October 20, 2006
Genetic Mutation Explains Form of Brittle Bone Disease
A newly identified gene mutation helps explain a subset of cases of osteogenesis imperfecta (OI), or brittle bone disease, whose origin had until now remained mysterious. Identifying the new mutation is important because children with the disorder, whose bones break easily, are sometimes mistaken as victims of child abuse--particularly those who do not carry the genetic mutation known to cause most cases of brittle bone disease.
Most cases of brittle bone disease are known to be caused by a structural change in a particular collagen protein. The new mutation--responsible for up to 15 percent of cases--acts differently and prevents collagen proteins from being properly modified after they are produced. The finding may also offer clues to the causes of as-yet-undescribed connective tissue diseases that may affect other parts of the body and gives insight into the basic mechanism of collagen formation, said the researchers.
“Clinical geneticists and pediatricians will have a new genetic test to determine whether children have this form of OI.”

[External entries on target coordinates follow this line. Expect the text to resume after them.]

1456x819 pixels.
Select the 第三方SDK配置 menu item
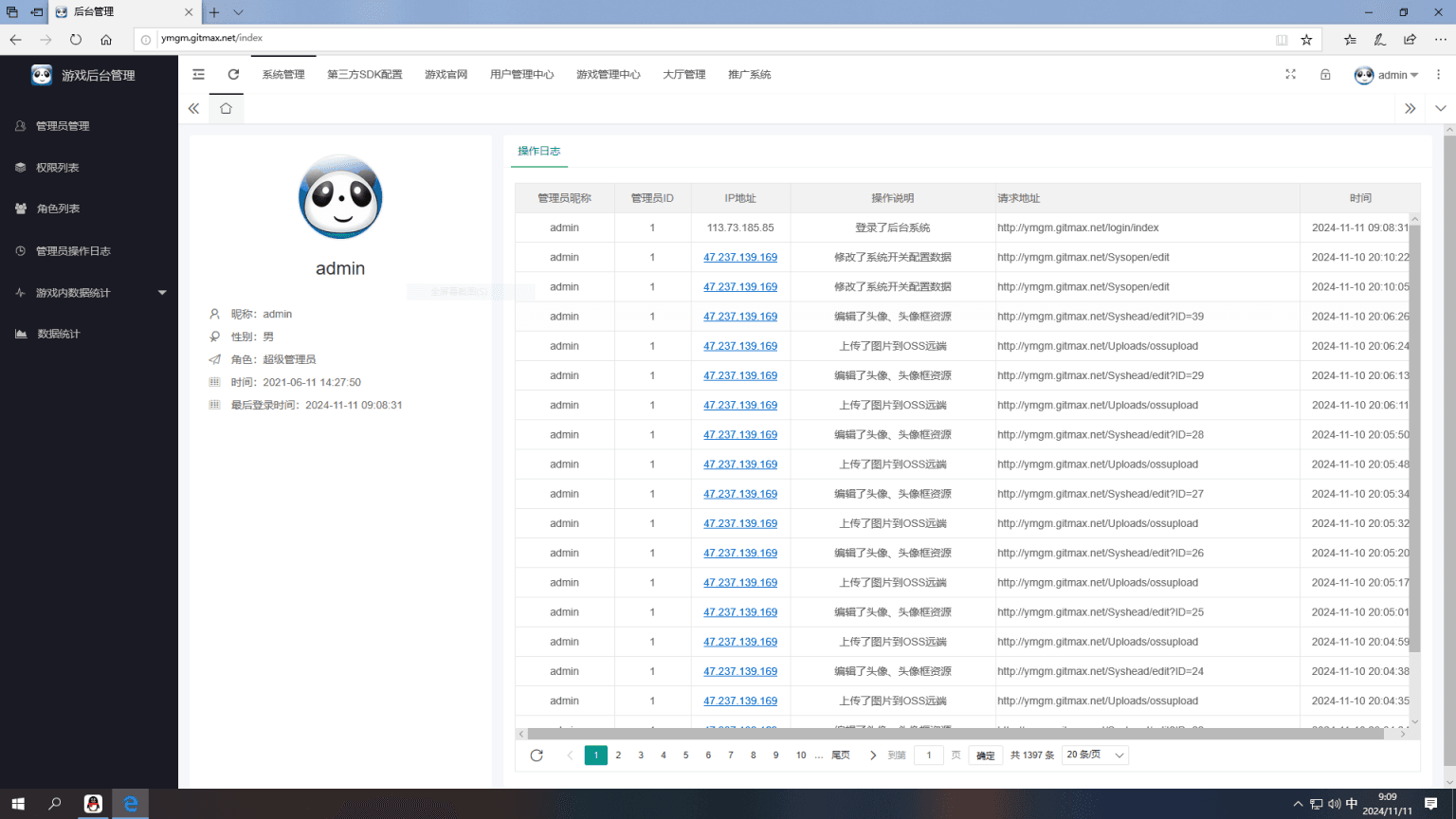point(364,74)
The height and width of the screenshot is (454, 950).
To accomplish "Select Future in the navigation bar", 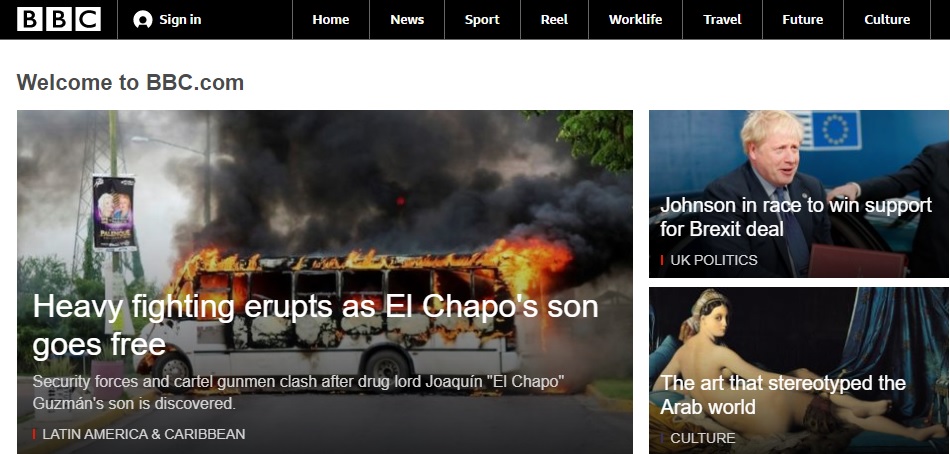I will tap(803, 19).
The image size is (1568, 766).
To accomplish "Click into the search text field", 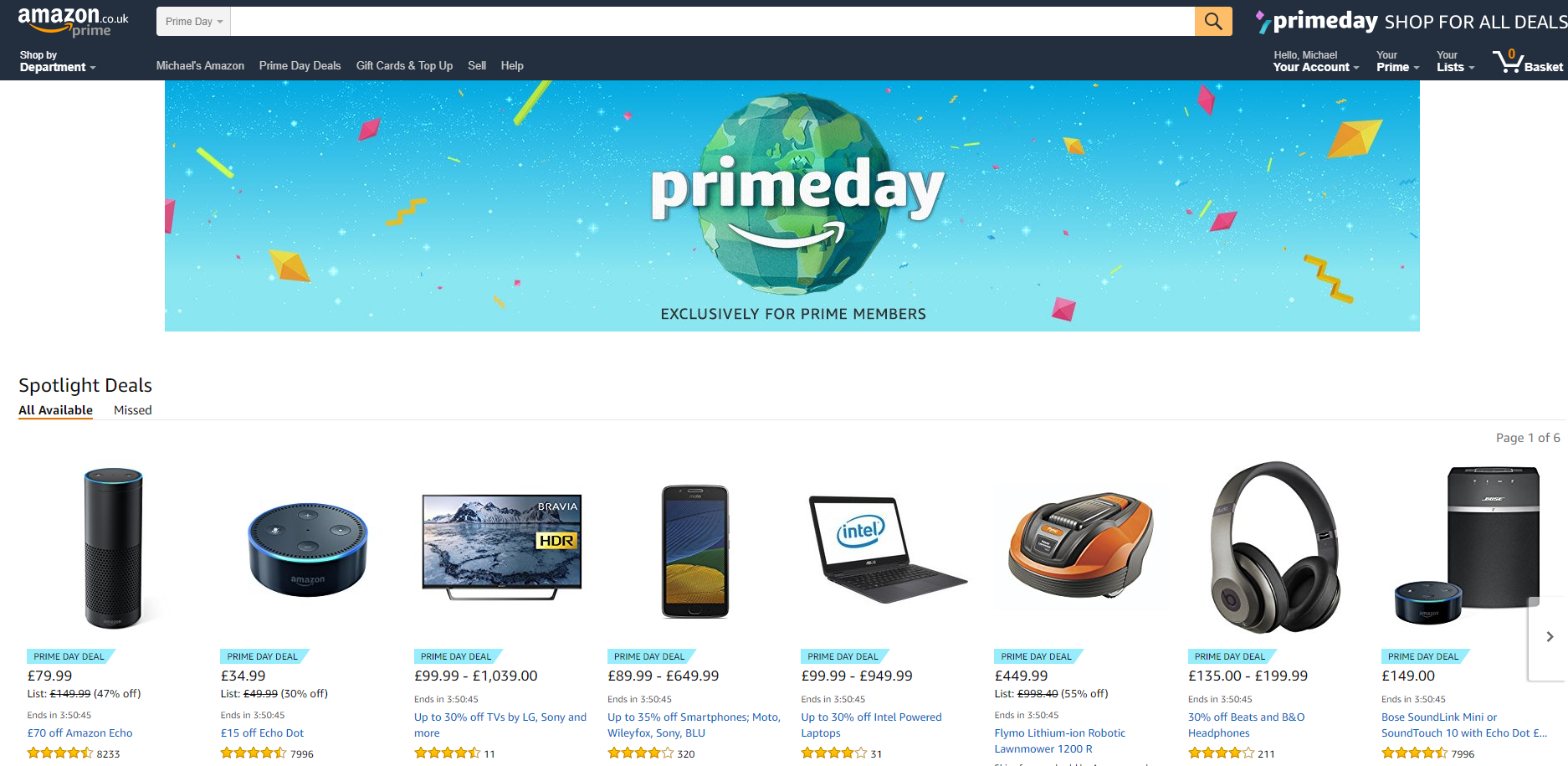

In an article published in the October 20, 2006, issue of the journal Cell, Howard Hughes Medical Institute investigator Brendan Lee and his colleagues reported how mutations in a gene called cartilage-associated protein (CRTAP) can affect bone formation. Lee and his colleagues at the Baylor College of Medicine collaborated on the studies with researchers from Istituto Nazionale per la Ricerca sul Cancro in Italy, Shriners Hospital for Children in Canada, McGill University, Oregon Health & Science University, the University of Washington, and the University of Rochester Medical Center.
The long protein fibrils that make up collagen serve as a principal support for skin, tendon, bone, cartilage and connective tissue. Immediately after the collagen protein is manufactured by cells, it undergoes several biochemical modifications to transform it into functional fibers. One of the least understood of these modifications is the addition of a molecular unit called a hydroxyl group to the collagen protein. This modification, known as prolyl 3-hydroxylation, occurs at only one position along the thousand-unit collagen protein fiber.
In previous studies, Lee and his colleagues had discovered that a protein known as CRTAP associates with the type of collagen that helps give structure to bone. To learn more about CRTAP's role, Lee and his colleagues produced mice that lacked the CRTAP gene.
They found that without CRTAP, mice developed deformed and brittle bones similar to those of patients with brittle bone disease. In further studies, they found that the CRTAP protein interacts with the enzyme responsible for prolyl 3-hydroxylation of collagen and is required for this process to occur. Without CRTAP, they found, collagen structure in the mice was abnormal, Lee said.
Reasoning that the same mutation might cause brittle bone disease in humans, the researchers next analyzed CRTAP in two families who had brittle bone disease, but lacked the pattern of inheritance commonly associated with it. Most forms of brittle bone disease arise from mutations in the genes for the most abundant bone protein, called type I collagen. These mutations are spontaneous and dominant, not inherited from parents. The two families that Lee and his colleagues focused on, in contrast, showed a recessive form of the disease that was inherited. Other researchers had mapped this defect to the chromosomal region that contains the CRTAP gene.
By studying these families, Lee and his colleagues found that partial loss of function of the CRTAP protein caused mild brittle bone disease, and profound loss called a more severe form of the disease. “This was the clincher,” said Lee. “We had produced a mouse model of osteoporosis stemming from clear and novel biochemical activity associated with the mutant CRTAP protein. And we had shown that there is an effect on the collagen fibers. And now we had shown that there is a clinical spectrum of brittle bone disease associated with differential loss of function of the protein.”
Lee said that the new mechanism of brittle bone disease will have important diagnostic implications. “In child abuse cases, a frequent question is whether the children have brittle bone disease that would cause frequent bone fractures,” said Lee. “Up until now, the only known genetic cause of brittle bone disease has been structural mutations in type I collagen. Now, we have explained a percentage of cases of brittle bone disease--perhaps as high as fifteen percent--that had all the biochemical hallmarks of the disorder but did not have type I collagen mutations. So this adds a new dimension in terms of DNA testing; clinical geneticists and pediatricians will have a new genetic test to determine whether children have this form of OI.”
The finding “opens up a whole new field in bone biology, because this has been an unappreciated mechanism of collagen modification,” said Lee. Since prolyl 3-hydroxylation occurs in collagen throughout the body--including the heart, blood vessels and kidneys--defects in this process affecting these other tissues could be the cause of as-yet-undescribed connective tissue diseases, he said.
In further studies, Lee and his colleagues are exploring the role of prolyl 3-hydroxylation in such disorders. Also, they are using the new findings to understand the role of the process in collagen formation.